Shanayas Frage weckte prompt den Geschichtenerzähler in ihm. Wohin mochte ein Loch im Horizont wohl führen? Da gab es unzählige Möglichkeiten! Vielleicht zum Ende der Welt, wo unzählige Schätze auf ihren Entdecker warteten? Vielleicht in eine gänzlich andere Welt, in der sich die Dinge völlig anders verhielten als hier? Vielleicht würde man aber auch einfach nur durch es hindurchstürzen und fallen, immer und immer weiter, bis in alle Ewigkeit... Es dauerte einige Sekunden, in denen Rayon solchen Gedanken nachhing, ehe er sie wieder in Richtung Gegenwart bugsierte. "Wohin auch immer wir wollen - schließlich ist es doch von mir erdacht, oder?", antwortete er schließlich mit einem abenteuerlustigen Funkeln in den Augen. Schade, dass daraus keine Realität werden würde. Die Reaktion der jungen Frau auf seine Frage ließ ihn kurz die Stirn runzeln. Shanaya hatte ein nicht zu verachtendes schauspielerisches Talent und einen Hang zur Dramatik, aber ihr tiefer Seufzer war ganz offensichtlich nicht gespielt - zumindest nicht nur. "Hab ein bisschen Vertrauen in den Rest der Crew. Das sind fähige Seemänner und Seefrauen." Er stockte kurz und dachte an die Neuzugänge, die sie kürzlich aufgegabelt hatten und von denen einige in der Tat noch nicht sehr viel Erfahrung aufwiesen. "Nun, zumindest die meisten von ihnen. Und sicher würde es niemand ohne fundierte Kenntnisse auf dem Gebiet der Navigation wagen, sich an deinem Steuer zu vergehen!" Rayon konnte sich tatsächlich sehr gut vorstellen, wie Shanaya ein Mitglied der Crew zurechtstutzte, weil es während ihrer Pause völlig vom Kurs abgekommen war, und fand den Gedanken daran durchaus amüsant.
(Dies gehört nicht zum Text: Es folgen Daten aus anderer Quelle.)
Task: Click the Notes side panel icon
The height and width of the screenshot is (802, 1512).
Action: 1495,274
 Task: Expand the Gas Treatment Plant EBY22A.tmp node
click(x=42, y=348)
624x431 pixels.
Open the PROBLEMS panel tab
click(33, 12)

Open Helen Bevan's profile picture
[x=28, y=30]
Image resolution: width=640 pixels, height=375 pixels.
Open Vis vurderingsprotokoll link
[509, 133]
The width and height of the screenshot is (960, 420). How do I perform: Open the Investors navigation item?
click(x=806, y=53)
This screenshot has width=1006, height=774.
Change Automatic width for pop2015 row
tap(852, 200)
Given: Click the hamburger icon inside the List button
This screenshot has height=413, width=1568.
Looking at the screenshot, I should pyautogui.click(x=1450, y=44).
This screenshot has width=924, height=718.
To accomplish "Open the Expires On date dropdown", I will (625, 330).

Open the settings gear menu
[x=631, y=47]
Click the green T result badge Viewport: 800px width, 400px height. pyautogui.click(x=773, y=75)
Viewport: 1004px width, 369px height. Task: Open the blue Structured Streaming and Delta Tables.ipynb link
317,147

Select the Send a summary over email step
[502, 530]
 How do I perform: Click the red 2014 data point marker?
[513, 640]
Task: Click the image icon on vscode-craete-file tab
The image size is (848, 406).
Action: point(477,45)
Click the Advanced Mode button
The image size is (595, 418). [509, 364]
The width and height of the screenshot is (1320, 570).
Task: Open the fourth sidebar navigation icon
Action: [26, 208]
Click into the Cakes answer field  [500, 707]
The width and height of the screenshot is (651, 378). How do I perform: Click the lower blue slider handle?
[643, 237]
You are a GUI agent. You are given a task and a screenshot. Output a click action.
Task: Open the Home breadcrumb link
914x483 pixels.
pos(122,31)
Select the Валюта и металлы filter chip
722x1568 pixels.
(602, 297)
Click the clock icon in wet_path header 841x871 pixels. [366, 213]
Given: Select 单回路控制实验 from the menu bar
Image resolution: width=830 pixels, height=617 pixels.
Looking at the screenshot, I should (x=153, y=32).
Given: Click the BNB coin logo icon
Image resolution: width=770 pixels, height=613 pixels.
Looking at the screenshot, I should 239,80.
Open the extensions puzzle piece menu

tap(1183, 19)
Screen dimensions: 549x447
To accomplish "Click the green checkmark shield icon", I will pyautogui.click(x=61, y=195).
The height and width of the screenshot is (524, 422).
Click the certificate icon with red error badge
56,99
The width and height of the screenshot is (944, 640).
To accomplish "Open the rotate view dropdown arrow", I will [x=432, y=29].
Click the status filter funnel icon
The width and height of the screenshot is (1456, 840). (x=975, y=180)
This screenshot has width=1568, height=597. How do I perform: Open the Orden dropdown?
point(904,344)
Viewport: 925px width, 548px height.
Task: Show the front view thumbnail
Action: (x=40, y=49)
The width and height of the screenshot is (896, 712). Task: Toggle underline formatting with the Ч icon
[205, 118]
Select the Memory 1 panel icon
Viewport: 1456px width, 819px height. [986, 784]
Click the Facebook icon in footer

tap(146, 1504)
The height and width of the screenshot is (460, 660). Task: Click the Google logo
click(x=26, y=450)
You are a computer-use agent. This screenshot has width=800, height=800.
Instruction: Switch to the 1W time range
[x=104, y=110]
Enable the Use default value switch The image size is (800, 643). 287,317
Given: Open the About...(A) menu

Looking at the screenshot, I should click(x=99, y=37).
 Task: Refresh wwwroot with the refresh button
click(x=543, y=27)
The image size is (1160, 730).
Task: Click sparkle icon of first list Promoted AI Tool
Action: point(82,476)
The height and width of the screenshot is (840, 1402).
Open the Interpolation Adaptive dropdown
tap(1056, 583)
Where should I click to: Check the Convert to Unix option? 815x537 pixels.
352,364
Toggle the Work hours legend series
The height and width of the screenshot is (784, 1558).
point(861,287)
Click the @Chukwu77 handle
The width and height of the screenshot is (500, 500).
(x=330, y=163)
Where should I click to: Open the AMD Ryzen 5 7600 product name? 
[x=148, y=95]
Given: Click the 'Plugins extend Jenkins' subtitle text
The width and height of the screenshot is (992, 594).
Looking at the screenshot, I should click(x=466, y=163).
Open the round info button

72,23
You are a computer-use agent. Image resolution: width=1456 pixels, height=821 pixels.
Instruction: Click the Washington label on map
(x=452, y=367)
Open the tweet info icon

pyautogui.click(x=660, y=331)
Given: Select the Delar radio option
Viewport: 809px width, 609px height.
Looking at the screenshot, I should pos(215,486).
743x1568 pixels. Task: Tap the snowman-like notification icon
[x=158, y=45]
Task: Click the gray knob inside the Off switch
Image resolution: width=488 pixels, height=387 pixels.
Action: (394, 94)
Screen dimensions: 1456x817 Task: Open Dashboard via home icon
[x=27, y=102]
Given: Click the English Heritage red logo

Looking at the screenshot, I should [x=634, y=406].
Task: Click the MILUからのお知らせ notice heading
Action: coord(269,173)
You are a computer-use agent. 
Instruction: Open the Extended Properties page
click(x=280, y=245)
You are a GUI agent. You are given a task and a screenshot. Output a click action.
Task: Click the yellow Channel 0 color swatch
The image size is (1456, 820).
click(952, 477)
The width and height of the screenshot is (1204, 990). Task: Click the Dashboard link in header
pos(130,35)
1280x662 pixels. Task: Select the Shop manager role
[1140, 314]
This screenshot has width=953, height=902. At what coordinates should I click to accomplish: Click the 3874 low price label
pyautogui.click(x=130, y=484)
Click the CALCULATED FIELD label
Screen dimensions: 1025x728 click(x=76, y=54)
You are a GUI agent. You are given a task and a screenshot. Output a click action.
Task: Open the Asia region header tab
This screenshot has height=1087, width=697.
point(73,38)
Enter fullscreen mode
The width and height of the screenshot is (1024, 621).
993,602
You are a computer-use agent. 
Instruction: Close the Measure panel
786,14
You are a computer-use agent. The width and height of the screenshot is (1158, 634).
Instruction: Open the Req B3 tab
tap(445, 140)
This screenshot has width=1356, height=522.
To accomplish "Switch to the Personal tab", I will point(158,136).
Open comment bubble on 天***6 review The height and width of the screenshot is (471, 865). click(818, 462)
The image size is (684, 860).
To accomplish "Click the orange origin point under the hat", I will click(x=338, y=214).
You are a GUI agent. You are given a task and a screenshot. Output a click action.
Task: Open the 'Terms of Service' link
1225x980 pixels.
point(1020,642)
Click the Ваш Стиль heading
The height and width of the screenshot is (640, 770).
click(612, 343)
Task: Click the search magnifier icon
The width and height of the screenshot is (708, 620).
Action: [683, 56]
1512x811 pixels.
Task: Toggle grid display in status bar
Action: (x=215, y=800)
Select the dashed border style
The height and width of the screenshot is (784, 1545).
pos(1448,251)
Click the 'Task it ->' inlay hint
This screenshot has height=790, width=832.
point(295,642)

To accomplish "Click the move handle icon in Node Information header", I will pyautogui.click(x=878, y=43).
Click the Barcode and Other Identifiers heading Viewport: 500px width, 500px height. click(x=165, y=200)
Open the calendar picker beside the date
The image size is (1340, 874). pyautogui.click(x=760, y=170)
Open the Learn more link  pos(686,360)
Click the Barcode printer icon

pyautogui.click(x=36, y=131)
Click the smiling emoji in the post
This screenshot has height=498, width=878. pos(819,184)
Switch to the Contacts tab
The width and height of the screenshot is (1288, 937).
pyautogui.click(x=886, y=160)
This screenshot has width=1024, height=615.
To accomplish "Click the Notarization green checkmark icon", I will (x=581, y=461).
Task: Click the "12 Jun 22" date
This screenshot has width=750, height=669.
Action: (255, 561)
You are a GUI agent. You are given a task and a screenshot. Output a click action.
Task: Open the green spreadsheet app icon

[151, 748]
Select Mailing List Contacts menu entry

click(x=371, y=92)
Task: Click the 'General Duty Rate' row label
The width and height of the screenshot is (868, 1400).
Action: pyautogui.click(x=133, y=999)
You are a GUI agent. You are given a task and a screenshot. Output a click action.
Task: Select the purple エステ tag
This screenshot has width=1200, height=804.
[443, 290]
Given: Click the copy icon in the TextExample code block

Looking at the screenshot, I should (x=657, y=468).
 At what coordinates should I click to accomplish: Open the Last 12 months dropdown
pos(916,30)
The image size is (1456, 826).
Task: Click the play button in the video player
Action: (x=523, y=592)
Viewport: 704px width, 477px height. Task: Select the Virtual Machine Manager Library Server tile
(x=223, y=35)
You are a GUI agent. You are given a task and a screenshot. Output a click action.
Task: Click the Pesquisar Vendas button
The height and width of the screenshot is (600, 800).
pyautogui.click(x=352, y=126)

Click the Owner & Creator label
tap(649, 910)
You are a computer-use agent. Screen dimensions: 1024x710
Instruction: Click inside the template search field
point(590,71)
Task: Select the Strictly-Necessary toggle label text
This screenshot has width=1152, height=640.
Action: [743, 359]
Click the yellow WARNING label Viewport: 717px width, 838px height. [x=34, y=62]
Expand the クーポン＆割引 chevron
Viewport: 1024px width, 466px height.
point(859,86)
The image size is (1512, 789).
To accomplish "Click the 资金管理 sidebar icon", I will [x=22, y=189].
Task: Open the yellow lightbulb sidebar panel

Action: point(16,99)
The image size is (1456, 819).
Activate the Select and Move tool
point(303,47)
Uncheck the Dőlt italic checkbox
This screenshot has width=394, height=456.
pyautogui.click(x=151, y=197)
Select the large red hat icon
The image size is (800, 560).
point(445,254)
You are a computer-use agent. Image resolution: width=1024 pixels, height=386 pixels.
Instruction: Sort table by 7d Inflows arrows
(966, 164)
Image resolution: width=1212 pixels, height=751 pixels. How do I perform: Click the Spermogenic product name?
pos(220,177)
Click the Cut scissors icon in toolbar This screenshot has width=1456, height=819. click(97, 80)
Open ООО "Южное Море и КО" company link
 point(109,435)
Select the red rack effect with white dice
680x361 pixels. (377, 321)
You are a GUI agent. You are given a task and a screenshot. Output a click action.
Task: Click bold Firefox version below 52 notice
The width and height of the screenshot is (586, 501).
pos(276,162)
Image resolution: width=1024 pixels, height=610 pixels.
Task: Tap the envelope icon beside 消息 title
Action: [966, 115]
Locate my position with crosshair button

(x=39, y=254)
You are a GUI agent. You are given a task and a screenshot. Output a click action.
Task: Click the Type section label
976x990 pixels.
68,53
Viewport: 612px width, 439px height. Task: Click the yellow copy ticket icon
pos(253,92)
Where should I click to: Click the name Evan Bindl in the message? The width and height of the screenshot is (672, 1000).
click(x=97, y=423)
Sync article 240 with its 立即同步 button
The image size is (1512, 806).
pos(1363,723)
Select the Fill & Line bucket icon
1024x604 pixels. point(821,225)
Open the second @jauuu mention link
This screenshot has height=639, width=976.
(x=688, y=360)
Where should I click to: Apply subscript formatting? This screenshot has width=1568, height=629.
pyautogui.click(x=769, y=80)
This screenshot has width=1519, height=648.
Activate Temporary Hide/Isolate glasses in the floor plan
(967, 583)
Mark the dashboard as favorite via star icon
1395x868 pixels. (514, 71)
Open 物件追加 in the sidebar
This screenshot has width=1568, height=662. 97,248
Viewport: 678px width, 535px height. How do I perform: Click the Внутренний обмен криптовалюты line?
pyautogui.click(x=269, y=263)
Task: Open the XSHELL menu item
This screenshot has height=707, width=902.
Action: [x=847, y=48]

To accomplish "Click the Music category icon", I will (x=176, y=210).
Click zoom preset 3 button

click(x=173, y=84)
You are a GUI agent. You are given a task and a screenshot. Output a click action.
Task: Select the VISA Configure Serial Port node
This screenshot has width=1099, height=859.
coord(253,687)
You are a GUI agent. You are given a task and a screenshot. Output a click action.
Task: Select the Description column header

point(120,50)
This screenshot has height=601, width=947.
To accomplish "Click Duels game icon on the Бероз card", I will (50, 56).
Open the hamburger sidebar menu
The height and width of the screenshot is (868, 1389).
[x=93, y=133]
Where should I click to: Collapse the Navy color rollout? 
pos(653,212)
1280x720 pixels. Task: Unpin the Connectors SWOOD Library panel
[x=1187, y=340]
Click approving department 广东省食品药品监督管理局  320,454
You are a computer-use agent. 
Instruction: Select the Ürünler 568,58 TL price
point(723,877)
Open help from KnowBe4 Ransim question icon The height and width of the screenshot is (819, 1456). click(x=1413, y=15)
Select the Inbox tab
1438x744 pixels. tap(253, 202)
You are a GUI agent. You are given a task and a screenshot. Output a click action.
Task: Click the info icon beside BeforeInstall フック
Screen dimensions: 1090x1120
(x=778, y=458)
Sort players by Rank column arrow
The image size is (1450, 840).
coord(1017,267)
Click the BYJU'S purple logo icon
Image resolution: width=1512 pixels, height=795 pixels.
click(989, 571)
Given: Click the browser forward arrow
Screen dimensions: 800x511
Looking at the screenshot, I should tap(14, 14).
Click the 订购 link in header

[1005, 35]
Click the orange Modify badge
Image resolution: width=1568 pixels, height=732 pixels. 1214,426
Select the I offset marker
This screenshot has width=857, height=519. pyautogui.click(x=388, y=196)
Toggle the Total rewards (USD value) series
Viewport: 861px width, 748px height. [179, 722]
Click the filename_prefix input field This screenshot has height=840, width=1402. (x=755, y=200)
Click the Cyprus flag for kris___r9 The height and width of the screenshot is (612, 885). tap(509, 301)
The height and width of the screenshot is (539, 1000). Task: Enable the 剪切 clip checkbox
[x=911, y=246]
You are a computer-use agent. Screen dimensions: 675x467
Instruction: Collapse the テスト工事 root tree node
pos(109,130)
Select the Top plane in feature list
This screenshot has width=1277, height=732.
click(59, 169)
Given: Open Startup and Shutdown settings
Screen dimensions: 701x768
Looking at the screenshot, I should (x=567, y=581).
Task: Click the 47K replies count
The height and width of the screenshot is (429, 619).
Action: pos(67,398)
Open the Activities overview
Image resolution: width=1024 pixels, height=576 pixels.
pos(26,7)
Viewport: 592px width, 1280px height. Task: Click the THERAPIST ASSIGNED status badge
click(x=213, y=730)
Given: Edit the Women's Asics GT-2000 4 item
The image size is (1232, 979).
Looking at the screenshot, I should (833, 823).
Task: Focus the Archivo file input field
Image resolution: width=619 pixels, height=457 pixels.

Shanaya konnte ein Auflachen nicht unterdrücken, musterte Rayon dann mit prüfendem Blick. „Wow… du bist so selbstlos, dass du uns dahin schickst, wohin wir wollen? Beachtenswert.“ Bei ihr, so sicher war sie sich, würde es dort hin gehen, wo sie hin wollte. Daraus musste sie allerdings auch kein Geheimnis machen. Was er dann nach einer kurzen, dramatisch nachdenklichen Pause auf ihre Worte antwortete, ließ die Schwarzhaarige leise schnaufen. Die junge Frau hob eine Augenbraue, wollte etwas erwidern, als Rayon selbst seine Worte noch einmal ergänzte. Gerade nochmal gerettet. „Solange man mir nicht bewiesen hat, was man kann und was man nicht kann, habe ich kein Vertrauen in Niemanden.“ Klare Worte, die mit einem sicheren Blick untermalt wurden. Was brachte einem Vertrauen, wenn man es nur mit Idioten zu tun hatte? „Derjenige wäre auch so schnell weg vom Steuer, dass er es nicht einmal merken würde.“ Ein erneutes Schnaufen. Sie erinnerte sich gut genug an Gregory, der sie belagert und nicht verstanden hatte, dass er mit so verzweifelten Versuchen bei ihr auf Granit biss.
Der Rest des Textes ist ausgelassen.